Exercise instructions: Would you please retype, exactly, the lines of the listing below between the line with "Click the runs.summary expression editor" and the line with "Screen dimensions: 951x487", inclusive?

Provided data:
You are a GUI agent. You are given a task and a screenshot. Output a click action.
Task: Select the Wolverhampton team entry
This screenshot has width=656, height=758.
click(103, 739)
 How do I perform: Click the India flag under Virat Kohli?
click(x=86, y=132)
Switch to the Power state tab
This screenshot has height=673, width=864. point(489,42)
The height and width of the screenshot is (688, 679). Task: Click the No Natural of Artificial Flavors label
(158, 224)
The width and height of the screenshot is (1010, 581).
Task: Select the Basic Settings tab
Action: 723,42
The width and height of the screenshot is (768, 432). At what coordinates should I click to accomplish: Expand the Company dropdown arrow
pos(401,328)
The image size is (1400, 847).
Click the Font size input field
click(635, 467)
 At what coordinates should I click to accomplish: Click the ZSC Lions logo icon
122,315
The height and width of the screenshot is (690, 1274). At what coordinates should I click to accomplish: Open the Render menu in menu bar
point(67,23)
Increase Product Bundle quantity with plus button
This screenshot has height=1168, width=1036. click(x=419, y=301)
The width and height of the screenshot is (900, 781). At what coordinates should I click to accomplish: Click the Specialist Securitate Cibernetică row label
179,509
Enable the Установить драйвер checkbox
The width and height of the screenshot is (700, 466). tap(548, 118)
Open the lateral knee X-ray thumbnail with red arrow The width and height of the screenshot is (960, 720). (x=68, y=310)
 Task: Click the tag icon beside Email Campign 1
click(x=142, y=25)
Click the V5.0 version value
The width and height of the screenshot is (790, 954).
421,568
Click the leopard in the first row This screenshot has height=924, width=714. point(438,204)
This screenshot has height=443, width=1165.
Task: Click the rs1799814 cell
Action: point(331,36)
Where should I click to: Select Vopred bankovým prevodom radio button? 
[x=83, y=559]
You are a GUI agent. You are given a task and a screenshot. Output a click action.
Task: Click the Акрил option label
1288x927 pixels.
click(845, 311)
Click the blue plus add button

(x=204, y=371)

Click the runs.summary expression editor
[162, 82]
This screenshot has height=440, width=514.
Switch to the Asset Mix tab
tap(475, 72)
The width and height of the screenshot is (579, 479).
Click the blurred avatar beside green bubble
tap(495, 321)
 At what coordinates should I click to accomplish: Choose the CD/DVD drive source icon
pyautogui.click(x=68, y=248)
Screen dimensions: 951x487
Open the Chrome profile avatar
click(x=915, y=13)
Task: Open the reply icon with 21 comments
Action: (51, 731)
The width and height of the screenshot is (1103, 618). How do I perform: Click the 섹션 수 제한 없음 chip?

Reply:
Click the runs.summary expression editor
[162, 82]
This screenshot has height=440, width=514.
Switch to the Asset Mix tab
tap(475, 72)
The width and height of the screenshot is (579, 479).
Click the blurred avatar beside green bubble
tap(495, 321)
 At what coordinates should I click to accomplish: Choose the CD/DVD drive source icon
pyautogui.click(x=68, y=248)
Screen dimensions: 951x487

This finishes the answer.